IgA antibodies to C. trachomatis were detected using the Chlamydia trachomatis IgA enzyme immunoassay (EIA) (AniLabsystems, Finland). The test was used according to the manufacturer's instructions. The threshold index for a positive test was 1.4.
IgG antibodies to cHSP60 were detected using the cHSP60 IgG enzyme-linked immunosorbent assay (ELISA; Medac, Germany), which is available for research use only. The test was used according to the manufacturer's instructions. The threshold index for a positive test was 1.11.

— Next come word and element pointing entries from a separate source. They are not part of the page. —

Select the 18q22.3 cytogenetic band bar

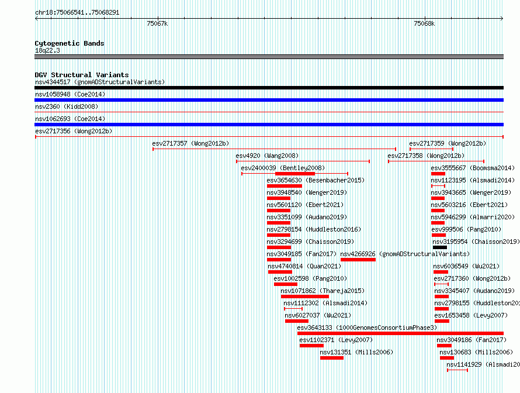(x=269, y=57)
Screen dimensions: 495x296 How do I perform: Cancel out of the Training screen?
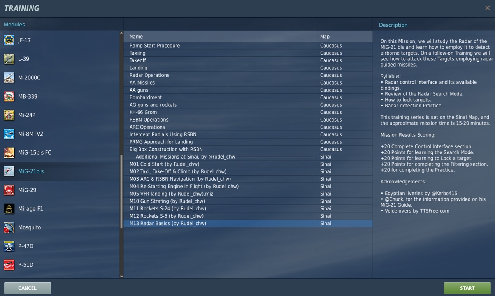27,288
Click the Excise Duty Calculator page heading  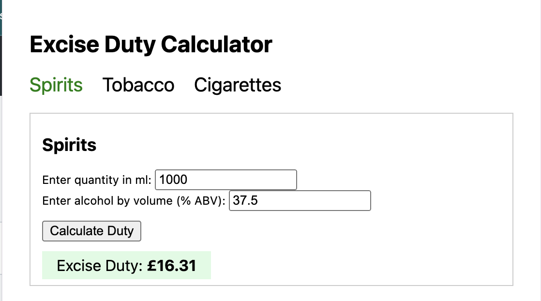click(151, 45)
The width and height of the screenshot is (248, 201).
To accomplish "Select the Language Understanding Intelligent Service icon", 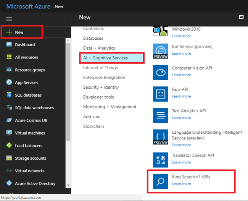I will [161, 137].
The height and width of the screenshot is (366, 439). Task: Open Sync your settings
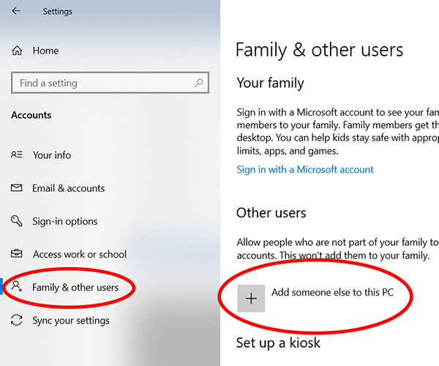(x=71, y=321)
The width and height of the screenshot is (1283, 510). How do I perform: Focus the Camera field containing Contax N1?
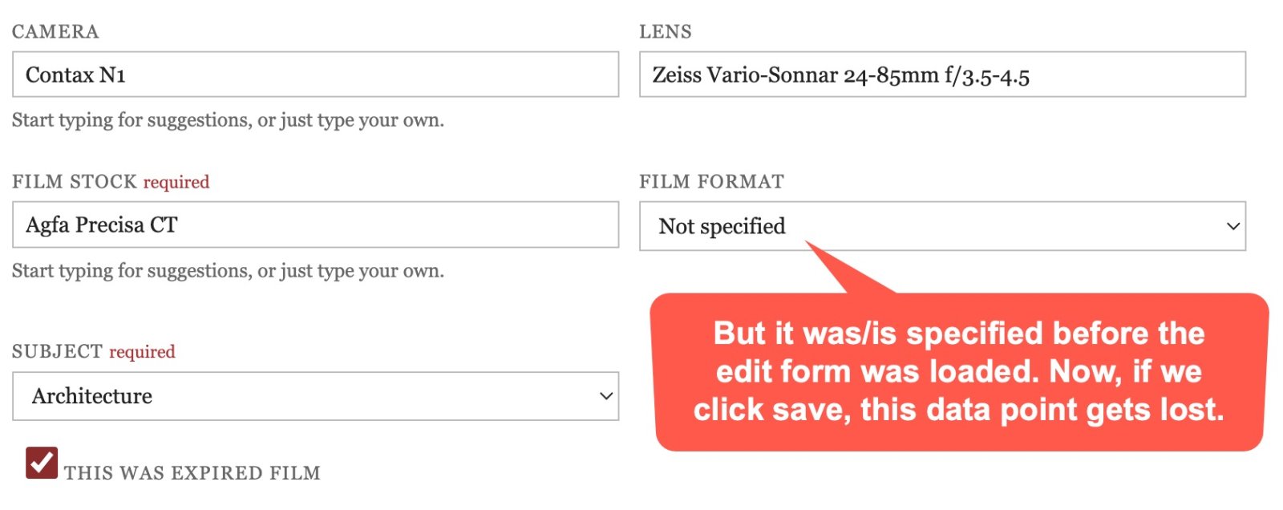point(315,75)

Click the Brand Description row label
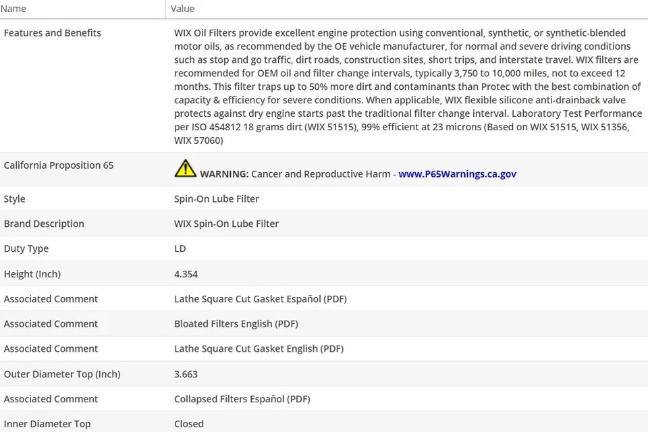tap(44, 224)
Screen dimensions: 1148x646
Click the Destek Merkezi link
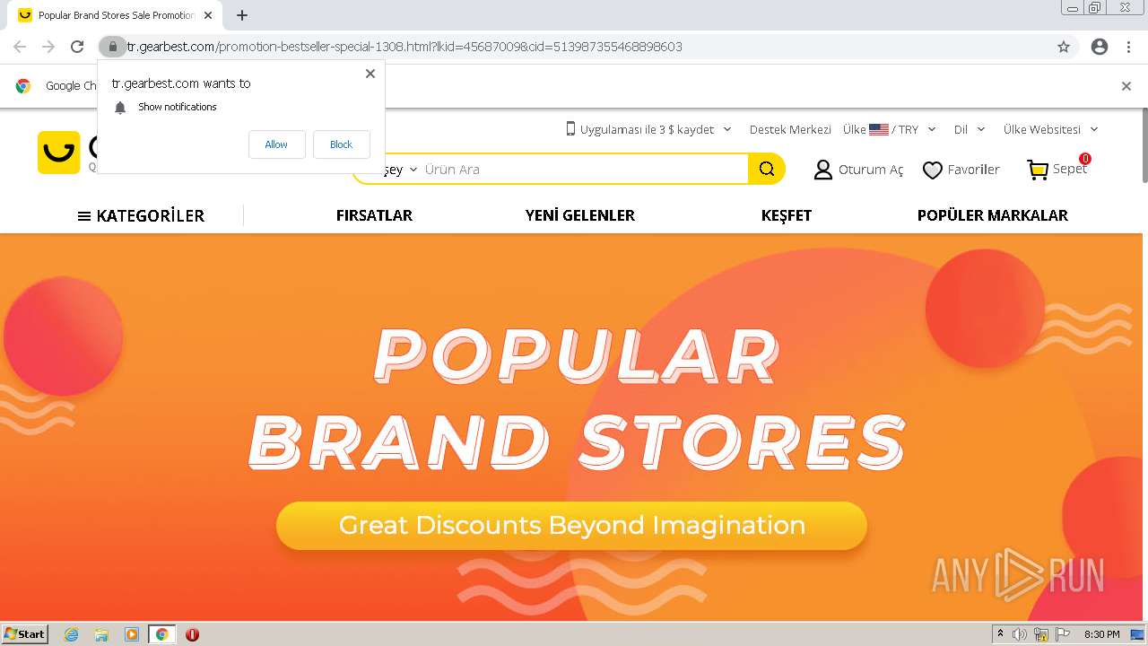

CRP was determined using the CRP ELISA (DiaMed Eurogen, Belgium). The test was used according to the manufacturer's instructions. In order to reliably detect low CRP concentrations, this high-sensitivity (hs) CRP test was used. CRP levels between 1.0 and 10.0 mg/l (slightly raised levels, but still within the normal range) are assumed to reflect a persistent infection, and were considered as positive. CRP levels <1.0 mg/l (low risk of persistent infection) or >10.0 mg/l (probably acute infection) were considered as negative (Pearson et al., 2003).
Statistical methods
Characteristics of women with and without distal tubal pathology were compared using the MannWhitney U-test. For comparison of the prevalence of IgG and IgA antibodies to C. trachomatis, IgG antibodies to cHSP60 and hs-CRP in women with and without distal tubal pathology, the 2-test was used. The prognostic value of single tests as well as test combinations for distal tubal pathology was determined by calculating sensitivity, specificity, positive predictive value (PPV), negative predictive value (NPV), odds ratio (OR) and 95% confidence interval (CI). A forward stepwise logistic regression analysis was used to select the best combination of tests. The bootstrap technique was used to test the difference between OR (Efron and Tibshiram, 1993
). P<0.05 was considered statistically significant.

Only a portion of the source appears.